Reduced Regenerative Capacity
In healthy individuals, a balance exists between one cell’s apoptosis and the maturation and healthy development of another cell that essentially takes the place of the first. Researchers believe that mechanisms within the cell cycle control the programmed death of a senescent cell and also signal externally to other cells the need to develop a new, healthy cell to backfill whatever metabolic demands the senescent cell might have been meeting. The progression between stages in the cell cycle is controlled by regulatory proteins, whose function demonstrably declines in senescent cells compared to younger, healthy cells. The ability of these protein-derived signaling pathways to communicate the need for cell regeneration and maturation in the healthy, young cells seems to be reduced in the aging process, while the pro-apoptotic pathway signaling mechanisms continue to function, leading to a net decline in functional, healthy cells.
The aging process is a natural phenomenon that occurs due to a variety of loosely understood mechanisms. Via a combination of telomeric shortening, which triggers pro-apoptotic pathways when sensed in the cell cycle, which subsequently triggers inflammatory mediators and the release of damaging reactive oxygen species, our bodies and their ability to maintain physiologic homeostasis degrade with time. Moreover, so does the body's ability to regenerate or reproduce healthy cells and tissues as we age. The aging process brings phenotypical changes that clinicians must understand and consider when caring for aging patients.
It is essential to recognize that aging involves a great deal of interplay between lifestyle and genetics. An individual who maintains a healthy lifestyle, has access to adequate, routine medical care and screenings, and enters into late adulthood with a clean bill of health will experience a vastly different aging process than someone who is sedentary, makes poor diet and lifestyle choices, and has lived with chronic disease before and upon entry into late adulthood.

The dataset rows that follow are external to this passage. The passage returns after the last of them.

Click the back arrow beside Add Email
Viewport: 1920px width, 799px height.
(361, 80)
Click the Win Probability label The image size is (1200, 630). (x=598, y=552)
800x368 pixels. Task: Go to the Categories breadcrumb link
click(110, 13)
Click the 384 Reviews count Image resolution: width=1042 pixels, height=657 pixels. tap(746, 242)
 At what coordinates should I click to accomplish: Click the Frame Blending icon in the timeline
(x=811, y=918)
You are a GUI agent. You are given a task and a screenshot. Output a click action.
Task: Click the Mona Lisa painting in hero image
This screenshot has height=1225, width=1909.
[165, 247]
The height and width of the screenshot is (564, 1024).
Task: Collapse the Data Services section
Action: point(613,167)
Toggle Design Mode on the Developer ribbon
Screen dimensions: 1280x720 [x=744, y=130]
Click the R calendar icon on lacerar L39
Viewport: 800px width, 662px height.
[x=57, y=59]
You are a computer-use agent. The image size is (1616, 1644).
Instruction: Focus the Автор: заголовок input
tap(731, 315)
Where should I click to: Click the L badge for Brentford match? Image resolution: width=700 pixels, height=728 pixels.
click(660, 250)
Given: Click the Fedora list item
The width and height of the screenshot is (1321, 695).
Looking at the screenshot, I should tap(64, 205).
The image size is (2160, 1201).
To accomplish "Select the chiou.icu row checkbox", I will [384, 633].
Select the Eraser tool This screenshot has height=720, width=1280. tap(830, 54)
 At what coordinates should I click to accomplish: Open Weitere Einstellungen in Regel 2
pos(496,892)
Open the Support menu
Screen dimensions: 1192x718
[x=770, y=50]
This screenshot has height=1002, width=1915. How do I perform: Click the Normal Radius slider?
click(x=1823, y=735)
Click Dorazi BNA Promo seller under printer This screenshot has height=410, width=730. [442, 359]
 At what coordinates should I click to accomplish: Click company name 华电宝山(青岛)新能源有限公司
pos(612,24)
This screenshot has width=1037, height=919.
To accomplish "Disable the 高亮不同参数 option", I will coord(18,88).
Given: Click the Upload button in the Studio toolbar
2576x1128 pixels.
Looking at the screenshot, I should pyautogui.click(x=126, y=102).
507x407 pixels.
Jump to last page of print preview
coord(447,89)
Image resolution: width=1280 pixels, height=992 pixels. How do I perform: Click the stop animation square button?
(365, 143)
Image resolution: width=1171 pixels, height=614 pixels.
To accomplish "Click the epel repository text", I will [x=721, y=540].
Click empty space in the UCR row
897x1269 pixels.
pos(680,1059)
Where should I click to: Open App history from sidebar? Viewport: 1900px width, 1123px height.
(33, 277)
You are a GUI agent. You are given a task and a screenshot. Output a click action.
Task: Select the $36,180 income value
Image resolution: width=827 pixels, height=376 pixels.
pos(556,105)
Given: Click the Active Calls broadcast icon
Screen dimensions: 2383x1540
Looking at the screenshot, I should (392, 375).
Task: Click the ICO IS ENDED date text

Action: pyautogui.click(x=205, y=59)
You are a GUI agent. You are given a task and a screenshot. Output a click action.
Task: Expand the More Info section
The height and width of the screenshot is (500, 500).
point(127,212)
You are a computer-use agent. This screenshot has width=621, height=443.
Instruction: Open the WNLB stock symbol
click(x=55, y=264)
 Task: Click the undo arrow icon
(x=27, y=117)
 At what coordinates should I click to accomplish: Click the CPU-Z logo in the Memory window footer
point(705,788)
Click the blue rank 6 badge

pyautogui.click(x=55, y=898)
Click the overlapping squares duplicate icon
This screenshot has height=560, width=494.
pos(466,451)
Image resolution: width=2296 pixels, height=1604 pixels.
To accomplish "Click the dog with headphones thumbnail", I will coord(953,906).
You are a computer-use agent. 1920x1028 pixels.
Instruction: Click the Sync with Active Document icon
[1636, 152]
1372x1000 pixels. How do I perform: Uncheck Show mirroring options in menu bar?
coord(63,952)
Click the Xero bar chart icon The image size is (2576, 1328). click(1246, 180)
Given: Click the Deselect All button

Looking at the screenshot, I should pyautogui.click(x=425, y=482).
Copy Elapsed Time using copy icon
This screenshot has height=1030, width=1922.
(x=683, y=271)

Aging is relevant to clinical care and management because it often implies underlying derangements of normal physiology. For example, this article mentioned earlier that urinary tract infections are more common in the elderly. Some patients may experience an increased frequency of falls due to the weakness imposed by their urinary tract infection or their bladder urgency forcing them to attempt to hurriedly make it to a toilet. Clinicians must remain vigilant of the manifestations of disease in aging and, likewise, the presentation of physiologic derangements that pose a potential health risk, like falls and urinary tract infections. Although a normal aspect of typical physiology, aging does incur some manifestations of physiologic derangement that clinicians should learn to interpret in context.